In south Lebanon, tourism develops despite threat of war

South Lebanon has bore the brunt of Israeli war and occupation. (Micheal Moore/MaanImages)

KHIAM, Lebanon (IPS) - The contours of a modern medieval castle stretch along the Wazzani River delineating Lebanon’s border with Israel. A few meters away from the United Nations-mandated Blue Line, on Lebanon’s first line of fire with Israel, a tourism project at an estimated cost of 20 million dollars is slowly taking shape.

Lebanon has been at war with its southern neighbor often since the creation of Israel in 1948. South Lebanon bore the brunt of the longtime enmity and fell under Israel occupancy for over 22 years from 1978-2000. Over the years, an unstable peace has reigned over the region, but broken every now and then because south Lebanon is home to Hizballah, Lebanon’s local resistance movement against Israel.

The Israelis established one of their main detention and interrogation centers in the neighboring Khiam village. “The area is of strategic importance due to its proximity to the borders,” General Wehbe Katish, former Lebanese general tells IPS. “The Wazzani river, which is a confluent of the Jordan river, is also another point of contention between the two countries.”

A couple of investors have nevertheless decided to promote the area as a tourist destination. Khalil Abdallah and his sister Zahra are building restaurants and a hotel on their 50,000 square meter family estate, a few meters from the barbed wire fence that separates the two countries.

“It was always my father’s dream to build a tourism project on our lands,” says Zahra. Her brother Khalil made his fortune in the construction sector in Cote d’Ivoire.

The resort will be an eco-lodge, built around the riverbed. It would include a restaurant Les Pieds dans l’Eau (Feet in the Water), where visitors can literally dip their feet sitting by the river, as well as luxury chalets and villas, a hotel and three swimming pools.

Two structures shaped in the form of a mosque and a church have are also planned. “We have decided to include the symbols of both religions in our new project to show the region’s openness; we will be building a mosque and church in a later phase,” says Zahra.

In the preliminary phase, the project will include 18 chalets, rising to 60 on completion. “People in the south do not have access to large tourism projects like in other Lebanese regions, where they can hold weddings, go out for dinner or take a few relaxing days off. The south is also largely underdeveloped in terms of tourism infrastructure. Our project will certainly be meeting a growing need,” says Zahra.

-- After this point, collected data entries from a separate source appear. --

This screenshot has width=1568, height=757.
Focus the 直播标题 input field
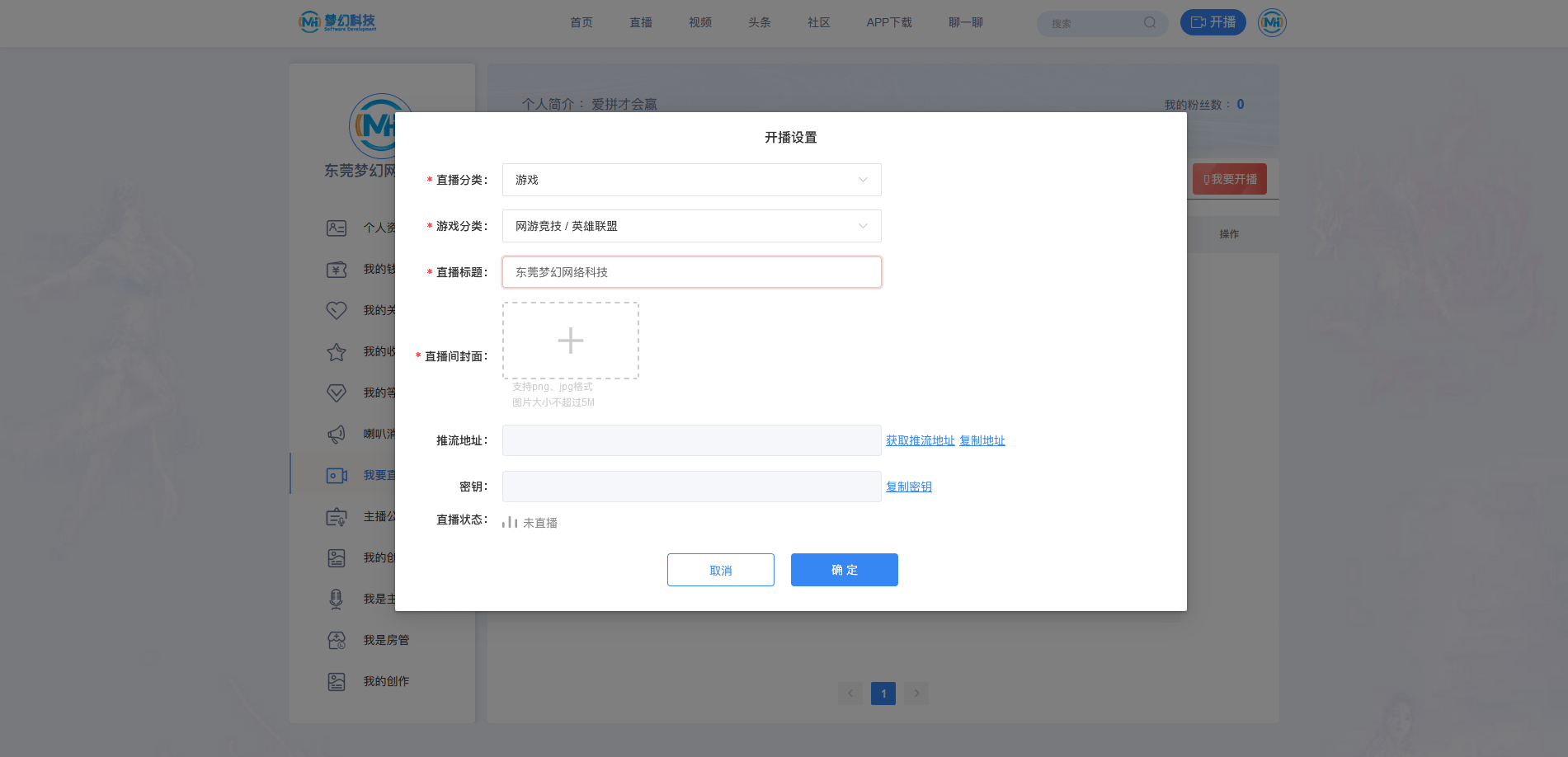point(691,272)
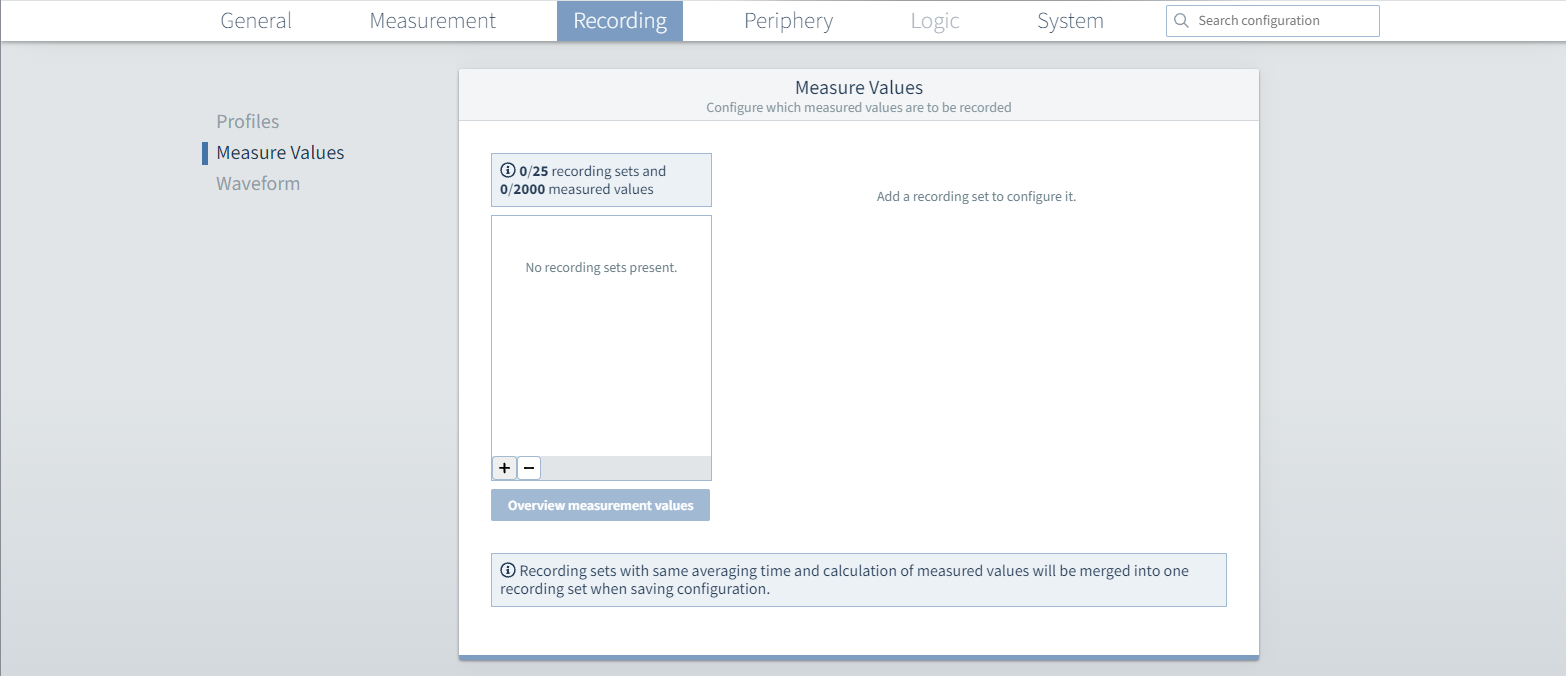The height and width of the screenshot is (676, 1566).
Task: Switch to the Measurement tab
Action: tap(432, 21)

An additional hotel is in the plans, to include a conference centre and rotating restaurant, surrounded by 15 villas. Two pools, a playground, a tennis court and an equestrian centre are also under construction.

“The land’s value alone is estimated at about 7.5 million dollars, to which will be added the cost of the project, valued at about 20 million dollars on completion. We have invested about 3.5 million dollars up until now,” says Zahra.

Pointing towards the southern border, the young woman explains she is not worried about a renewed war with Israel. “The 2006 conflict showed that a new balance of power was established here in the south,” she says. “This project is part of our act of defiance, and promoting development projects in the south is a peaceful way of fighting Israel.”

But she does admit that having Israel’s border so close to her land has raised problems. From time to time, soldiers from the Israeli army can be seen patrolling on the other side of the river.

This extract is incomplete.